Capofila dei falchi è la Francia, sia per i suoi interessi nel settore specifico (il territorio francese ospita al suo interno una grandissima quota della capacità produttiva europea di auto elettriche) che per il suo storico approccio di diffidenza nei confronti di Pechino. Mentre Berlino guida la corrente delle colombe, interessate a tutelare le esportazioni dirette verso la Repubblica Popolare (la sola Germania esporta beni per un valore totale di quasi 9 miliardi di euro) e intimorite dalle possibili conseguenze di una retaliation di carattere economico.

Una situazione simile a quella che si era verificata esattamente 10 anni fa.
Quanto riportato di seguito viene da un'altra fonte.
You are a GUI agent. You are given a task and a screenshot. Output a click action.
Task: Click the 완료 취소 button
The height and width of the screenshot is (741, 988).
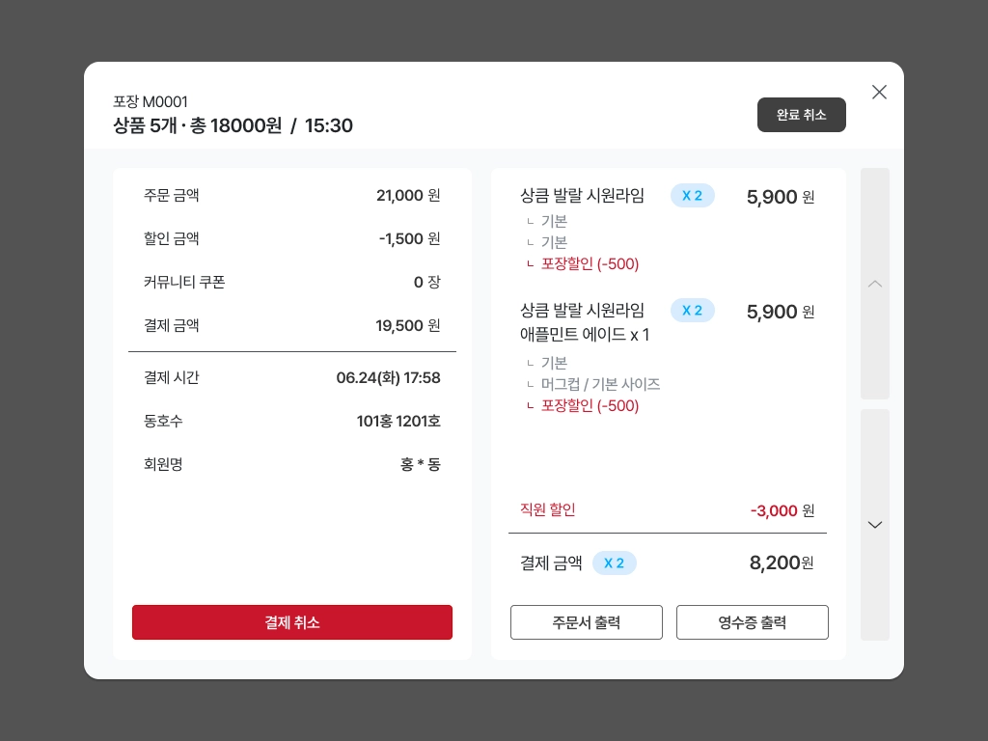(802, 115)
Le fazioni di allora erano le stesse, con Francia e Germania a guidare le rispettive correnti, ma diverso era l’oggetto del dibattito: in quel caso, l’attenzione dell’Unione era stata richiamata dalle performance cinesi nei settori delle telecomunicazioni (con Huawei e Zte in prima fila) e dei pannelli solari. Nel 2013 a trionfare fu la linea del compromesso, ma stavolta la situazione sembra differente.

La posizione francese è ancora più agguerrita. Lo dimostrano i fatti: nel maggio scorso il presidente Emmanuel Macron ha annunciato un nuovo piano per il rilancio dell’industria nazionale delle auto elettriche, incentrato sull’emissione di sussidi agli acquirenti di prodotti made in France e sul raggiungimento dell’autosufficienza nella produzione delle batterie montate su questo tipo di veicoli. Nel pieno segno dell’autonomia strategica, in barba a Washington e, ovviamente, a Pechino. Non a caso è lo stesso inquilino dell’Eliseo a lanciare un monito: “Non dobbiamo ripetere nel mercato delle auto elettriche gli errori commessi con il fotovoltaico, dove abbiamo creato una dipendenza dall’industria cinese e fatto prosperare i suoi produttori.”
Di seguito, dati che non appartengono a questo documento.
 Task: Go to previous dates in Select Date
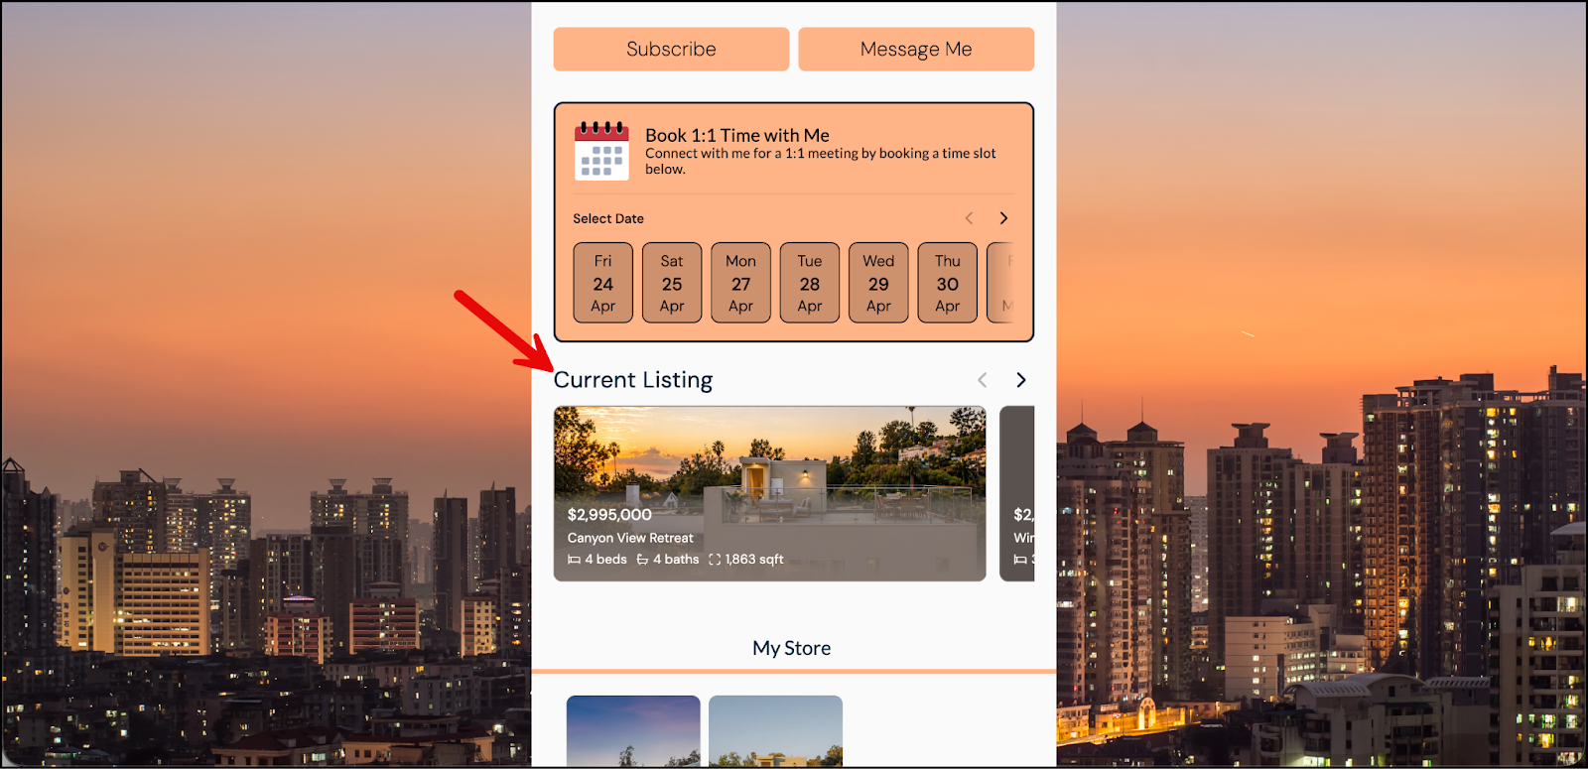click(x=970, y=218)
Mentre negli uffici di Bruxelles si preparano le bozze per l’istituzione dei nuovi dazi, l’establishment politico dell’Europa e dei suoi stati membri riflette sulle ricadute politiche di questa mossa e sulla nuova posizione politica dell’Unione sul piano internazionale, soprattutto nei confronti di Pechino. Dopo la fase di crisi del 2013, la coppia Euro-Asiatica ha vissuto un momento di coesione culminato con la firma dell’Accordo sugli Investimenti nel 2020, dopo sette anni di negoziati. Questo accordo doveva avere una rilevanza soprattutto economica per l’Unione Europea, poiché facilita (almeno sulla carta) l’accesso di alcune imprese europee al mercato cinese, comprese quelle delle auto elettriche e delle telecomunicazioni (anche se sembra irrealistico che i cinesi si mettano a comprare prodotti europei in settori in cui dominano incontrastati); di natura geopolitica sono invece i vantaggi per Pechino, che tramite una serie di iniziative diplomatiche coordinate mirava a legare a doppio filo le economie occidentali alla sua capacità produttiva.

Ma la pandemia da Covid, lo scoppio della Crisi in Ucraina e l’arrivo di Joe Biden (noto atlantista) alla Casa Bianca, assieme alle crescenti performance economiche cinesi degli ultimi anni, hanno portato l’Europa a rivalutare l’approccio accondiscendente verso il Dragone. Un buon amico (o meglio, un buon cliente) nel breve periodo, che però potrebbe trasformarsi presto in un acerrimo rivale. La nuova ‘Europa Geopolitica’ menzionata da Ursula Von Der Leyen nel suo discorso di insediamento non può permettersi di ignorare questa realtà. Considerare solamente gli aspetti economico-finanziari dei rapporti tra Bruxelles e Pechino potrebbe essere un errore che l’Europa pagherebbe a caro prezzo nei decenni a venire.